It seems the saffron party had always been planning from the dugout for reclaiming its share

On July 26, Bihar went from blue to saffron in the country’s colour-coded map that is kept in BJP president Amit Shah’s office. The blue on the map signifies non-BJP ruled states. As the colour blue shrinks some more, so do the chances of Opposition putting up a joint fight against Narendra Modi in 2019.

Twenty months after losing Bihar to the Mahagathbandhan (Grand Alliance) comprising RJD, JDU and the Congress, the BJP has bounced back to form government in the state. Party leaders are quick to give credit to ‘master-strategist’ Shah for out-manoeuvring the Opposition not just in Bihar, but effectively ensuring it remains in disarray at the national level.

The BJP had managed to win only 53 seats—58 along with its allies—in a 243-seat Bihar assembly in 2015. The party had been bristling ever since it lost the state despite riding the crest across the country. In addition to the Opposition uniting against it, senior leaders of the party also believed that RSS chief Mohan Bhagwat’s statement on reservations, in the middle of the campaign, had done serious damage.

Sources claim Bihar had been on Shah’s radar ever since. Senior leaders were keeping a close watch on developments in the state. “An astute Shah was quick to notice the faultlines—the innate discomfort bet­ween allies Nitish Kumar and Laloo Prasad Yadav,” reveals a party leader. “The central leadership knows that Nitish is very particular about his ‘Mr Clean’ image, and also that his discomfort with Laloo stemmed from the various cases of corruption against him. Exposing Laloo was perhaps the best way of driving a wedge between the two allies,” the leader explains.

State BJP leader Sushil Modi was encouraged to get down to work and expose the Laloo family’s corruption. In a series of press conferences, he relentlessly dished out documents that he had dug up. “The Modi from Bihar did the job doggedly and successfully,” says a central BJP leader. Things had been building up to this denouement for the past three to four months.

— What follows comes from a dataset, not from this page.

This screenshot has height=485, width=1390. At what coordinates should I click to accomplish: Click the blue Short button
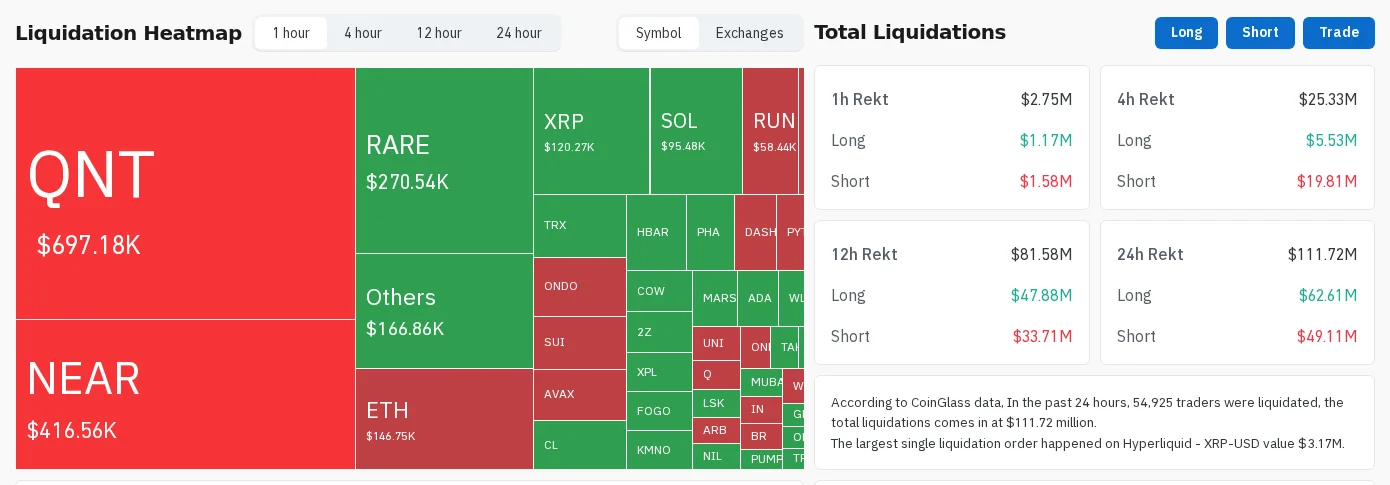(1260, 33)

As things unravelled and reached the tipping point with Nitish submitting his resignation to Governor Keshari Nath Tripathi, the BJP didn’t waste any time. In a series of lightning-fast moves, it extended support to Nitish in his “fight against corruption”. PM Narendra Modi took to Twitter to congratulate Nitish Kumar in less than 10 minutes of his resigning. Meetings bet­ween JD(U) and BJP leaders continued through the night and by next morning, Nitish was ready to take oath again as the CM with a new deputy in Sushil Modi. He was Nitish’s deputy previously too till the latter walked out of NDA four years ago.  The two are known to work well together.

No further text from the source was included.